═══ Data shown
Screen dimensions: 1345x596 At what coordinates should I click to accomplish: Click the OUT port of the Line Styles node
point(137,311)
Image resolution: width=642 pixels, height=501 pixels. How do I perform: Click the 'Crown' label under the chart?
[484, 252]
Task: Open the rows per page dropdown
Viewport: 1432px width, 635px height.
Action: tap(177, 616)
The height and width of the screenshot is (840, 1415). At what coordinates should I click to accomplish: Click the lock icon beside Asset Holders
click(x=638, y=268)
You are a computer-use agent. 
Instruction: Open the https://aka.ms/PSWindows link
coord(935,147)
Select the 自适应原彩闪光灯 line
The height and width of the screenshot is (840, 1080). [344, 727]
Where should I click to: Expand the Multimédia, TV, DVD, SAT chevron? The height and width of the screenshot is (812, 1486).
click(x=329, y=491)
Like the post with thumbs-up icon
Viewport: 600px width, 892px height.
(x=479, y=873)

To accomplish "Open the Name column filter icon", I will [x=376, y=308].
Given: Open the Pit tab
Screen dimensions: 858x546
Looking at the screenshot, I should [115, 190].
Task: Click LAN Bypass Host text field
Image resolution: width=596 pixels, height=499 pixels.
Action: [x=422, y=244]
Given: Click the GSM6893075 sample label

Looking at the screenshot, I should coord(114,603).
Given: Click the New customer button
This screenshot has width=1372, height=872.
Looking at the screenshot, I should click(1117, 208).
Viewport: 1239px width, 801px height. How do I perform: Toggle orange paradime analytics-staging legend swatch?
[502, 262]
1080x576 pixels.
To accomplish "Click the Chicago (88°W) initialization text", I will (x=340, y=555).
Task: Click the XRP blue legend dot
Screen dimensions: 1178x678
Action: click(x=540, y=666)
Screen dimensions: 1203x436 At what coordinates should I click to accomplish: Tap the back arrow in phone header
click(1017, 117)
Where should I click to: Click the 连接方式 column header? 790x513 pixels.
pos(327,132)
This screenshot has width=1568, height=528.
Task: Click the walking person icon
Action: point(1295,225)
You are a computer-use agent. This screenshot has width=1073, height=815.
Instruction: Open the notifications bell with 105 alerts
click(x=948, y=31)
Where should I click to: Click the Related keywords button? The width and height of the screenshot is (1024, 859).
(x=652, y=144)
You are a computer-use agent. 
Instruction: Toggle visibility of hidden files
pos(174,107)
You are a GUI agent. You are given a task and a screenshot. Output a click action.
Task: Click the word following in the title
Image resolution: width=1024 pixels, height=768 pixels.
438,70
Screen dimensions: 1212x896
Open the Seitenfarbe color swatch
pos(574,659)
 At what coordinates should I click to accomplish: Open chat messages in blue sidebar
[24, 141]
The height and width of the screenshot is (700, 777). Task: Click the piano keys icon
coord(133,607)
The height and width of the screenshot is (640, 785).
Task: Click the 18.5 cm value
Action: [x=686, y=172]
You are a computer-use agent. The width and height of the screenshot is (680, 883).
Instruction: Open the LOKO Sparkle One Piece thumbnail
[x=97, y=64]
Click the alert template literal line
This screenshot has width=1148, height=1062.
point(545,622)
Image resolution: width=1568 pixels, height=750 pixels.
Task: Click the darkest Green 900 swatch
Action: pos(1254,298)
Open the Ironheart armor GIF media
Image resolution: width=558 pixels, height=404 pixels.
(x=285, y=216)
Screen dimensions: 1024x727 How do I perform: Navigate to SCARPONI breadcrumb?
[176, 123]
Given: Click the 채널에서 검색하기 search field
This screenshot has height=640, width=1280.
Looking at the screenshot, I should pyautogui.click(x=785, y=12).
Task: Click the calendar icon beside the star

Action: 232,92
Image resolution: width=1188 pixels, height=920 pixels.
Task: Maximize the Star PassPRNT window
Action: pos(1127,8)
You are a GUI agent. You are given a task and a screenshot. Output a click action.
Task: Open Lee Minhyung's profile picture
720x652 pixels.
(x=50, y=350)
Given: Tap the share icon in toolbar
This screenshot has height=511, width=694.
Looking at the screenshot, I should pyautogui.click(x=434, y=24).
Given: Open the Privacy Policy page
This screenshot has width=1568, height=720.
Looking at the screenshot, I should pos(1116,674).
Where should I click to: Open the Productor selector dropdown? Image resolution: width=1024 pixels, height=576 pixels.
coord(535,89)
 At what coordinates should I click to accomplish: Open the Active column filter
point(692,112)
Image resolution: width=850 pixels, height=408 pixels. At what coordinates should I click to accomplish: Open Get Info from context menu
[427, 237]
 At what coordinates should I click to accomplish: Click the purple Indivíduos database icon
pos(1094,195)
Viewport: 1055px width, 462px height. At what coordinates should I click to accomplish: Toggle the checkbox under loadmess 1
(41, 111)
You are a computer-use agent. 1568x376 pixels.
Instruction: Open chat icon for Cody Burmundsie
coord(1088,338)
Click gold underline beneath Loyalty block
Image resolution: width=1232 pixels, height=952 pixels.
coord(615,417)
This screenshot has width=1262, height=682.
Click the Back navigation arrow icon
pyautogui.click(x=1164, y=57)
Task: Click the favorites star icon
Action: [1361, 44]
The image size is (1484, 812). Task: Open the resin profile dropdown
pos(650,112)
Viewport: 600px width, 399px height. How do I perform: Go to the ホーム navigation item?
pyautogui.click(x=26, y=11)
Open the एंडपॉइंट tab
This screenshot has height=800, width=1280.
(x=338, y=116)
══════
Task directions:
From the first line of the records above to the line that contains "Given: Click the New customer button", quote each line exactly.

Reply to the exercise:
Screen dimensions: 1345x596 At what coordinates should I click to accomplish: Click the OUT port of the Line Styles node
point(137,311)
Image resolution: width=642 pixels, height=501 pixels. How do I perform: Click the 'Crown' label under the chart?
[484, 252]
Task: Open the rows per page dropdown
Viewport: 1432px width, 635px height.
Action: tap(177, 616)
The height and width of the screenshot is (840, 1415). At what coordinates should I click to accomplish: Click the lock icon beside Asset Holders
click(x=638, y=268)
You are a computer-use agent. 
Instruction: Open the https://aka.ms/PSWindows link
coord(935,147)
Select the 自适应原彩闪光灯 line
The height and width of the screenshot is (840, 1080). [344, 727]
Where should I click to: Expand the Multimédia, TV, DVD, SAT chevron? The height and width of the screenshot is (812, 1486).
click(x=329, y=491)
Like the post with thumbs-up icon
Viewport: 600px width, 892px height.
(x=479, y=873)

To accomplish "Open the Name column filter icon", I will [x=376, y=308].
Given: Open the Pit tab
Screen dimensions: 858x546
Looking at the screenshot, I should [115, 190].
Task: Click LAN Bypass Host text field
Image resolution: width=596 pixels, height=499 pixels.
Action: [x=422, y=244]
Given: Click the GSM6893075 sample label

Looking at the screenshot, I should coord(114,603).
Given: Click the New customer button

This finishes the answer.